[RECORDS PROVIDED — start]
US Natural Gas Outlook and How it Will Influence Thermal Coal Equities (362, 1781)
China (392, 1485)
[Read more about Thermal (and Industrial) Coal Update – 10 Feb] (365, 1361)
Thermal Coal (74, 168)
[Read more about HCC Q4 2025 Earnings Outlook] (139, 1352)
[RECORDS PROVIDED — finish]
ACTION ITEM = Scan the data above and report each line in which "about" is present.

SOLUTION BELOW =
[Read more about Thermal (and Industrial) Coal Update – 10 Feb] (365, 1361)
[Read more about HCC Q4 2025 Earnings Outlook] (139, 1352)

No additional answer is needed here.